Sir Peter Hesketh-Fleetwood, 1st Baronet, (9 May 1801 – 12 April 1866) was an English landowner, developer and Member of Parliament, who founded the town of Fleetwood, in Lancashire, England. Born Peter Hesketh, he changed his name by Royal assent to Hesketh-Fleetwood, incorporating the name of his ancestors, and was later created Baronet Fleetwood. Predeceased by an older brother, he inherited estates in west Lancashire in 1824. Inspired by the transport developments of the early 19th century, he decided to bring the railway to the Lancashire coast and develop a holiday resort and port. He hired architect Decimus Burton to design his new town, which he named Fleetwood; construction began in 1836. Hesketh-Fleetwood was instrumental in the formation of the Preston and Wyre Railway Company and with his financial support, a railway line was built between Preston and Fleetwood which opened in 1840.

Hesketh-Fleetwood married twice and had several children, most of whom died in infancy. His new town flourished, but the expense of building it left him close to bankruptcy and forced him to sell most of his estates including Rossall Hall, which had been his family home. He left Lancashire and died in London, succeeded by his son Louis.

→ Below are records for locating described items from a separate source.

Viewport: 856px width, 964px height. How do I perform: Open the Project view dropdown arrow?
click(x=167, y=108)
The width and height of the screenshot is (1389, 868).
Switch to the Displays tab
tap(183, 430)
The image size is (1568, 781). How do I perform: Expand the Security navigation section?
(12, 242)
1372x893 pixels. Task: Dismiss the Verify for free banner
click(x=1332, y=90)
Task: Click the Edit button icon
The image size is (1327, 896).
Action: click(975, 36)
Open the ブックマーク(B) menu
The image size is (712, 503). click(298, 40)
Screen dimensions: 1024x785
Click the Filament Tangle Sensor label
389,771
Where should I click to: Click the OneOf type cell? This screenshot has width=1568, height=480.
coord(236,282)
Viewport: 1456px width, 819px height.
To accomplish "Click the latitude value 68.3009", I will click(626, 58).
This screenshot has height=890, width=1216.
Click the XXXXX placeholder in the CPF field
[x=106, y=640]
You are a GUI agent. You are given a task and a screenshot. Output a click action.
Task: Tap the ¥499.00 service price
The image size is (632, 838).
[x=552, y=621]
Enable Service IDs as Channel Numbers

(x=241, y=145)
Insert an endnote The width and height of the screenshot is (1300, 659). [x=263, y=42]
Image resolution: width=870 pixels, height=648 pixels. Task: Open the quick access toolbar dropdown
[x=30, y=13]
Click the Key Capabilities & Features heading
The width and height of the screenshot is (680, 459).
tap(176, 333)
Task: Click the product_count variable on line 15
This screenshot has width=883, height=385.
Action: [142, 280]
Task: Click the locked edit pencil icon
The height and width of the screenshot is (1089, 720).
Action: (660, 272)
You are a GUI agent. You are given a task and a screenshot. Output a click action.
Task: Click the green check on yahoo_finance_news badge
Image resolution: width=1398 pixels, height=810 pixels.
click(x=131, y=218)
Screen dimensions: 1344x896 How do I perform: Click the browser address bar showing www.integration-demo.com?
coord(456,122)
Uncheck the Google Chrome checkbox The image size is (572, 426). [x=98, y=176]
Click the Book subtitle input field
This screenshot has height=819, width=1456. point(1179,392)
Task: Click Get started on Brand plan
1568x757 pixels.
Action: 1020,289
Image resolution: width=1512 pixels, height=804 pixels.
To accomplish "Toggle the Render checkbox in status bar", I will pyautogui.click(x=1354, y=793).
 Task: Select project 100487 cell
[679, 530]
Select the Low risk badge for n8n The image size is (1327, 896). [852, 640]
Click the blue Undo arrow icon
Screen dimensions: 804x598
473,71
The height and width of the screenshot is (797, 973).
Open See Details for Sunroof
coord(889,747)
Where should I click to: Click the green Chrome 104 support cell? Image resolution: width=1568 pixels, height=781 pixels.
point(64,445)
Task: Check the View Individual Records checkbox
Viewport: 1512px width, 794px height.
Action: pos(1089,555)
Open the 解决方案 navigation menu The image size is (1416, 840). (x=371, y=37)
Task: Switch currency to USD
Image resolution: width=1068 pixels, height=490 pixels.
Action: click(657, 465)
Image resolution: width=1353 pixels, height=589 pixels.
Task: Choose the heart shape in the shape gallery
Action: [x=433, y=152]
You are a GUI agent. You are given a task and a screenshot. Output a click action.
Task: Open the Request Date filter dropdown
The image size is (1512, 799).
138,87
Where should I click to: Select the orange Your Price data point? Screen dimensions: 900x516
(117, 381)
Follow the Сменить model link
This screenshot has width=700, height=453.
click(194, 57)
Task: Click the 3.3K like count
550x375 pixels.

Peter Hesketh was born in 1801 at Wennington Hall, in Wennington, near Lancaster, the second son of Robert and Maria (née Rawlinson) Hesketh. He had an older brother, Edward, a younger brother, Charles, and a younger sister, Anna. He was descended (through his paternal grandmother) from the Fleetwood family who had owned the large Rossall estate in West Lancashire for over 200 years. Robert inherited the estate in 1819 on the death of his elder brother, Bold, and the family relocated to the manor house, Rossall Hall, on the Fylde coast. On Robert's death in 1824, the estate passed to Peter, his elder brother Edward having predeceased him in 1820. By that time the family's land extended from Heysham in the north, to North Meols, near Southport, in the south, and encompassed most of the Fylde.